3.        Define database record (Access db): 

·         School/Dept.

·         Course

·         Professor (plus email address and website URL)

·         Word type (Exams, Reading Assignment, Course syllabus, Homework solutions, Class notes, Other)

·         Semester

·         Year

·         Description (Title)

·         Activation date

·         Expires:  __ Never, __date

·         # pages

·         Check boxes:

·         Copyrighted material (will show copyright warning statement before showing pdf file)

·         Publisher’s permission (yes / no)

·         Cross reference (for multiple courses or instructors)  --brings up screens for listing their info.

4.        Move db record and pdf file to network server (Unix).  Visual Basic copies to server and deletes from local pc.  [Windows 98 can map a network drive to show Unix drives] –Anthony will experiment.  Path becomes:  school/course #/prof last name and 2 initials/automatic sequence number for image numbered for each professor:  “ece/6520/glyttis/1

5.        Export to Internet (updates web pages).  This step is done once or twice a day.  One complete text file of all electronic reserves is replaced and from that the web pages are updated (created).  Not sure, but the physical reserve information is likely gathered in a batch mode.

 


User access:

·         Library website has links for catalog and electronic reserves.

·         Enter user name and password

·         Browse by dept; search by instructor or dept/course number

·         Web page for instructor/course:

·         E-reserve Categories:  reading assignments, exams, problem solutions, etc.

·         Choose item from category list:

·         See copyright warning

·         See complete citation

·         Opens Acrobat; see item.  Left frame gives page-by-page access (automatically generated); right frame contains text

·         Also shows reserve books from Sirsi (author-title)

·         PROBLEMS:  Still have printer problems with older printers and their 3.1 pdf files (slow).

·         SUGGESTION:  Install the most RAM possible at the printer level; Use Pentium 3 pcs with dual portal RAM.

 

What documents will be kept in paper form?

·         All ereserves are retained in paper, processed, and available in Reserve area.

 

What happens when items are removed from reserve?

·         Copyrighted items are retained only if:

·         Professor responds to query – retain next semester

·         For repeated use, professor must supply copyright permission letter

·         Generally scanned files are deleted at end of semester or after 1 year unless permission recorded.

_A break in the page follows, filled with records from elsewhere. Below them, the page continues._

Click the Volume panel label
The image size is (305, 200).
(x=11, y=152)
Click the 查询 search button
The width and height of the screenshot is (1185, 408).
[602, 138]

·         Probably (not sure), non-copyrighted items may be retained.  They said, though, that most items were removed on annual basis.  “Not legal to retain for more than one year.”

 

Phase 3 development for 2000-2001:

·         Digital certificates (for authentication) and smart portals

·         URL links to full text (faculty must provide)

·         Full information on reserve books (Sirsi or Endeavor)

·         May experiment with Capture (OCR) but using routines for best quality.  Rationale:  allows searchable text.